For explosive standards, explosive amounts between 20 and 200 ng were directly deposited using a microsyringe onto the coated portion of the SPME fiber, and allowed to dry for up to 5 min to allow evaporation of the solvent. Although attempts were made to control the amount of sample deposited onto the fiber, no attempts to provide quantitative analysis of these data were made. For law-enforcement samples, between 100 and 500 mg of sample was dissolved in 10 mL of acetone and stored at 22 °C for at least 2 h. Then, 10 µL of the sample solution was directly deposited using a microsyringe onto the coated portion of the SPME fiber, and allowed to air dry for up to 5 min, to allow evaporation of the solvent.

GC–MS Analysis

Performance of the system was tested at the start of every work day. Performance testing evaluates GC, MS, and library search performance. To perform this testing, a standard containing 13 chemicals is analyzed. These 13 chemicals have expected retention-time values between 0 and 90 s. GC performance acceptance criteria requires that the retention times for all 13 chemicals must be the stated value ±2 s. MS performance includes tests for spectral quality, mass calibration, mass resolution, ion statistics, space charge, signal-to-noise ratio, and sensitivity. Library- search testing verifies the system is matching substances as expected against the system’s proprietary library. The system always passed all performance-test criteria prior to use. The performance-test procedure used was the procedure recommended by the instrument manufacturer.

The system used in this research is deployed with a single GC–MS method. This method is linked to a proprietary library, as well as a condensed version of the NIST MS database. It is required that, if the user wants to search these libraries at the time of analysis, the deployed GC–MS method must be used. Although there is some deviation from that method that is tolerated, the use of some GC settings, including ramp rate, begin temperature, and begin hold time are required. This is because library search criteria use retention times when searching the proprietary library, and retention index when searching the condensed NIST MS database. It is possible to change these settings, but this would require either library development (if automatic library searches were required), or manual interpretations of GC–MS results.
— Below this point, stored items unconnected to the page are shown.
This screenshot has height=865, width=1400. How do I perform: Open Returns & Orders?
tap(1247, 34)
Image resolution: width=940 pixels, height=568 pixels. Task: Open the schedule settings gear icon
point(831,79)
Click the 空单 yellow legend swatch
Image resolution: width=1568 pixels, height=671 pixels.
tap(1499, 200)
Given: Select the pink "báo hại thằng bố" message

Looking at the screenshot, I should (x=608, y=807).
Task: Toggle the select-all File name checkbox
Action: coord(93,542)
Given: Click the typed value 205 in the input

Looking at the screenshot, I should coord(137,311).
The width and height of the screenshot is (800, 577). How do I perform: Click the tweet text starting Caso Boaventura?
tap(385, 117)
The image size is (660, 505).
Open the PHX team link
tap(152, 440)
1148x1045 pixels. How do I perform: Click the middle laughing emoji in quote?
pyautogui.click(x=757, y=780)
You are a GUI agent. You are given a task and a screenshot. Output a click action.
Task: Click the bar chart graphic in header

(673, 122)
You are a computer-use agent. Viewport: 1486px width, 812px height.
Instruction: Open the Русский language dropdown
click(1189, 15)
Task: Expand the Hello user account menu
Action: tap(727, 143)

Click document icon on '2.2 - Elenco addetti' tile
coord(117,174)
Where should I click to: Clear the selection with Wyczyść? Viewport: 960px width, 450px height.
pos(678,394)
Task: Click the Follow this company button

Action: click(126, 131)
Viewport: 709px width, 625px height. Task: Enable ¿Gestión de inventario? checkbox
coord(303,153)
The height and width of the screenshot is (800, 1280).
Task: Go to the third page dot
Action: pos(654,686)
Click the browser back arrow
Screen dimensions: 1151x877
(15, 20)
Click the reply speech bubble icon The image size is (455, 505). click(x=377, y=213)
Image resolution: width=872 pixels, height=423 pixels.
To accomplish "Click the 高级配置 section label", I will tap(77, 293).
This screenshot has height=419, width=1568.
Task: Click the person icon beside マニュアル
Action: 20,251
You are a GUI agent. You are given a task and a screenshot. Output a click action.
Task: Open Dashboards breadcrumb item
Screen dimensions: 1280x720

The method’s standard GC settings (which were used for this research) areas follows:

• Injector temp.: 270° C

• Transfer line temp.: 270° C

• Ramp rate: 2 °C/s

• Begin temp.: 50 °C

• Begin hold time: 10 s

• End temp.: 296 °C

• End hold time: 47 s

• Split: Off

• Sample desorption time: 10 s

Results

Explosive Standards

A manual review of all data from the explosive standard samples was performed, and chromatographic peaks and characteristic mass spectra for seven of the nine samples were reliably detected. For these seven samples, detections were possible at both low and high concentrations, and at all inlet temperatures. For two of the nine standards, no chromatographic peak for the explosive was detected. In addition, expected target ions were actively searched in the region of their expected retention and across the entire chromatogram in each data file to confirm the negative findings of the chromatographic data review. Table II summarizes the detection results from the manual review of the GC–MS data from the explosive standards.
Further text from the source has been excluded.